WHAT THE EXERCISE ASKS:
Below are lines of data; restate word for word those running from the line containing "muffatees (64, 682)" to the line containing "[Suzy the Shepherdess", inclusive, and no others.

[Screenshot grounding data]
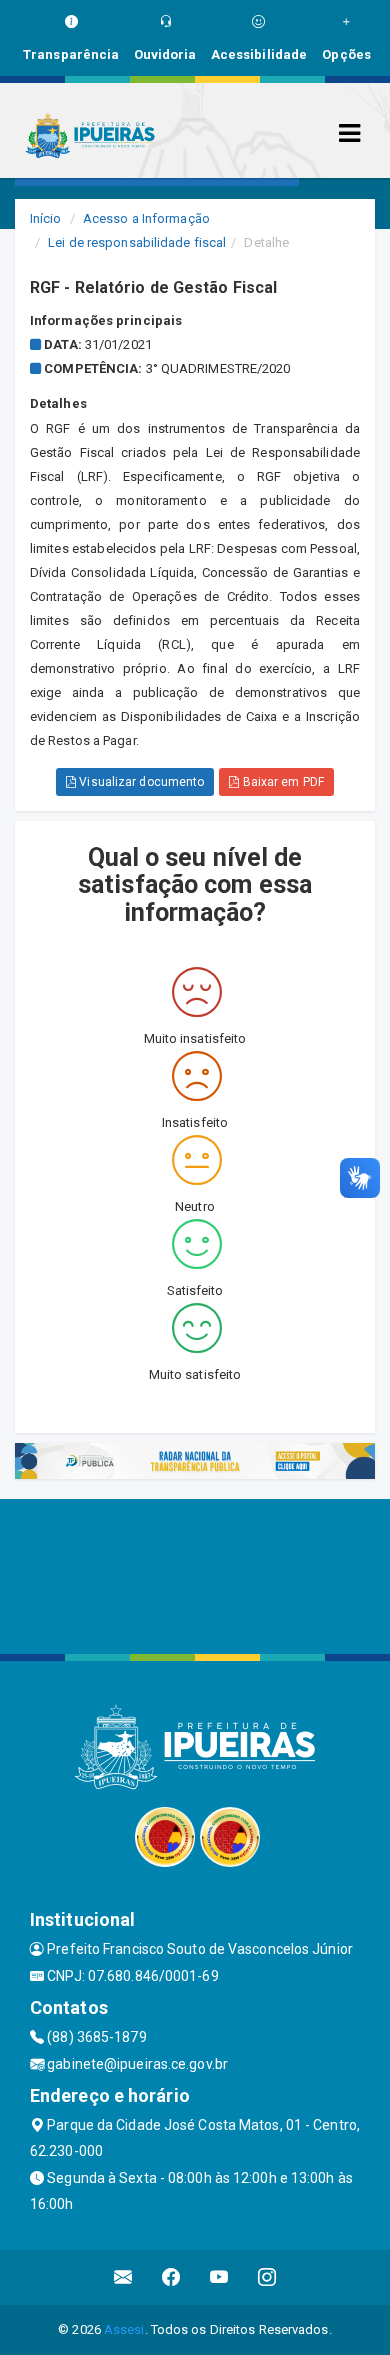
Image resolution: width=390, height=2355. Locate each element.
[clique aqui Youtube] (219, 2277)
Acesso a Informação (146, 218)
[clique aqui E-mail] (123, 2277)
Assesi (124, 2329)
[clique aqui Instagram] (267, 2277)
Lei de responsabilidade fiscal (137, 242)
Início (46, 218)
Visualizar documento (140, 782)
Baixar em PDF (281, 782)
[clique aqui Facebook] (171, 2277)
==
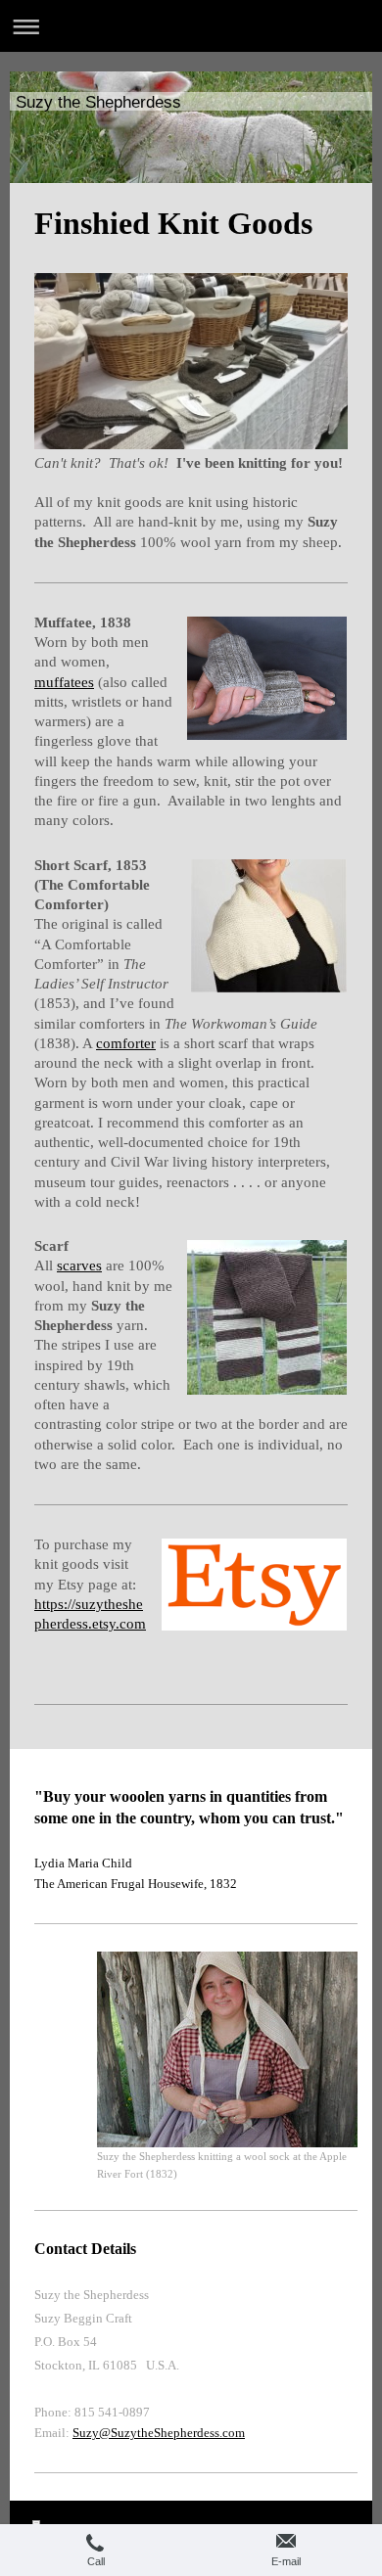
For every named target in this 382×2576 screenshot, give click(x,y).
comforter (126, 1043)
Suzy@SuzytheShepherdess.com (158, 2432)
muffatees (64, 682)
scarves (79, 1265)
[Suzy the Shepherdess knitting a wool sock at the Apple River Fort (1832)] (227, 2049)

WRITTEN ANSWER:
muffatees (64, 682)
scarves (79, 1265)
[Suzy the Shepherdess knitting a wool sock at the Apple River Fort (1832)] (227, 2049)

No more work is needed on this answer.